TTB ve TTB İnsan Hakları Kolu, bugün genel merkez önünde basın açıklaması yaparak TTB Başkanı Şebnem Korur Fincancı’nın serbest bırakılması için çağrıda bulundu. Açıklamada, Korur Fincancı’nın cezaevinden gönderdiği mesaj da okundu. Korur Fincancı, “Aynı umutlu ve eylemci iyimserlikle mücadelemize devam edeceğiz” dedi.

İnsan Hakları Kolu Yürütme Kurulu Üyesi Dr. Ayşe Jini Güneş’in, TTB ve TTB İnsan Hakları Kolu adına okuduğu basın açıklaması ise şöyle:

“TTB ve TTB İnsan Hakları Kolu, Türkiye'nin demokratikleşmesi ve insan hakları sicilinin düzelmesinde önemli ve dönüştürücü kurumların başında gelmektedir. TTB, idam cezasının kaldırılmasından işkencenin önlenmesine, düşünce özgürlüğünden ekolojik yaşam savunuculuğuna her daim öncü kurumlar arasındadır. Tüm bu faaliyetleri nedeniyle yargı kıskacına alınsa da savunuları, sonraki yıllarda ülkenin yasalarına sirayet etmiştir. En somut emeklerinden birisi, idam cezasının kaldırılmasını ifade etiği için dönemin TTB Merkez Konseyi Başkanı Prof. Dr. Nusret Fişek ve Merkez Konsey üyelerinin yargılanmış olmasıdır.

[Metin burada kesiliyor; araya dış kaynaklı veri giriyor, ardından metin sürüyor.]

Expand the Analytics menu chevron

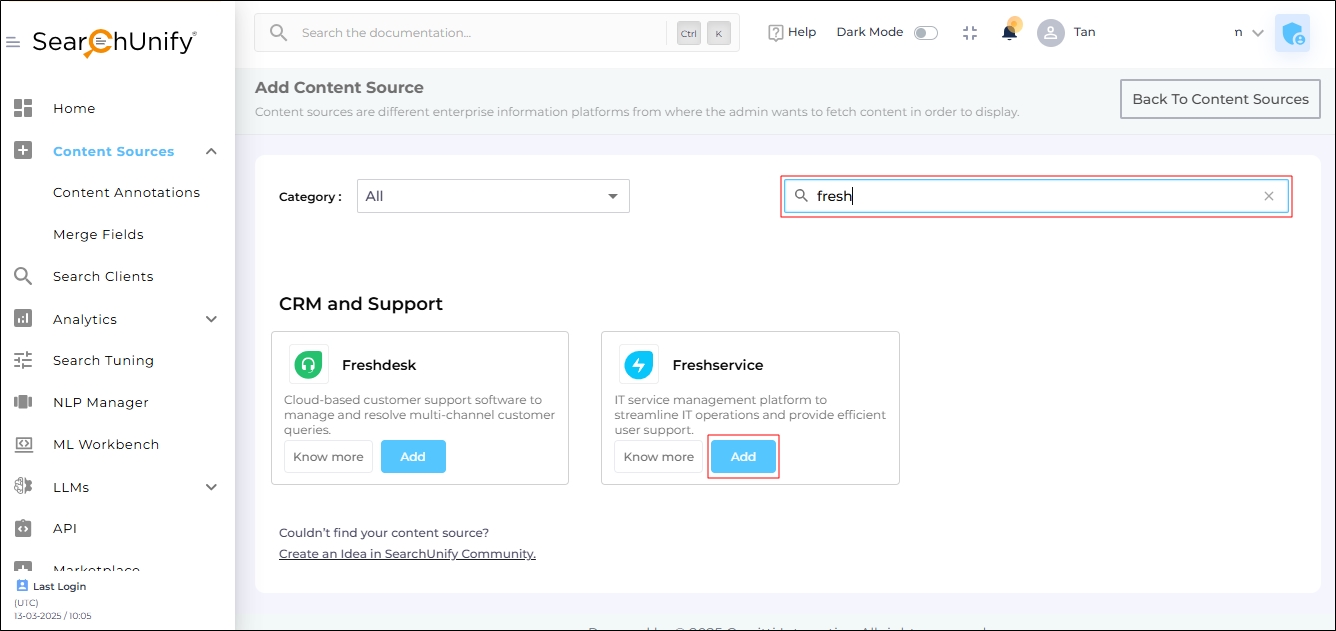[x=211, y=319]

‘Barış savunuculuğu’ nedeni ile ya da ‘Savaş bir halk sağlığı sorunudur’ dediği için 40 yıl ara ile yargılanmış olan TTB Merkez Konsey üyeleri de gelecekte saygı ile anılacaktır. TTB, yıllarca işkencenin önlenmesine dair çabaları nedeniyle baskı görmekteyken dahi, 1999'da Birleşmiş Milletler tarafından işkencenin saptanmasında uluslararası standart kılavuz olarak kabul edilen İstanbul Protokolü belgesinin düzenleyicileri arasında yer almıştır. Sonrasında Sağlık Bakanlığı, Adalet Bakanlığı ve TTB birlikteliği sahada ortak eğitim çalışması ile devam etmiştir.

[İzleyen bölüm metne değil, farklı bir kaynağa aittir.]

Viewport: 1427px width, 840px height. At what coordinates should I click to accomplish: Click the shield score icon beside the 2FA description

"TTB, alternatif adli raporları ile işkence davalarında ilk ceza kararları çıkmasında etkili olmuştur" 

Bu dönüştürücü rolü bunlarla da sınırlı değildir. Unutulmasın ki, mesleki özerkliğin yok edilmesi ile resmi adli raporlarda işkence yok sayılmış iken TTB alternatif adli raporları ile ülkede işkence davalarında ilk ceza kararları çıkmasında etkili olmuş, yıllar içinde işkence oranları azalmaya başlamıştır.

Tüm bu başlıklarda emek verenler arasında, TTB Merkez Konseyi Başkanı, adli tıp hocası Prof. Dr. Şebnem Korur Fincancı da vardır. Yakın zamanda gelen bir soru üzerine basına mesleğinden dolayı bir ön değerlendirmede bulunması, konunun araştırılarak aydınlatılmasını dile getirmesi ardından hedef gösterilmesi ve tutuklanması kabul edilemez bir durumdur.

Sağlığın tanımı ‘Bedensel, ruhsal, sosyal ve siyasal iyilik halidir’. Bu bağlamda, insan hakları hekimlik mesleğinin görev ve sorumluluk alanındadır. Hekimler ve meslek örgütü TTB'nin bu faaliyetlerinden dolayı resmi otoritelerin sistematik baskısına maruz kalması aynı zamanda mesleki özerkliğe ve toplumun sağlık hakkına müdahaledir.

Hekimlik bu topraklarda kadim bir geleneğe sahiptir. Biz hekimler bu gelenekten el aldık, yol aldık. Bin yıllardan bu yana yaşadığımız coğrafyada binlerce yasa, iktidar geldi geçti. Oysa bir sözleşi olarak Hekimlik Andı baki kaldı. Bizler, insanlık tarihinin evrensel ölçekte kabul gören ve yaşayan, geliştirilen en eski sözleşisinin mirasçılarıyız.

"Başkanımız derhal serbest bırakılmalıdır" 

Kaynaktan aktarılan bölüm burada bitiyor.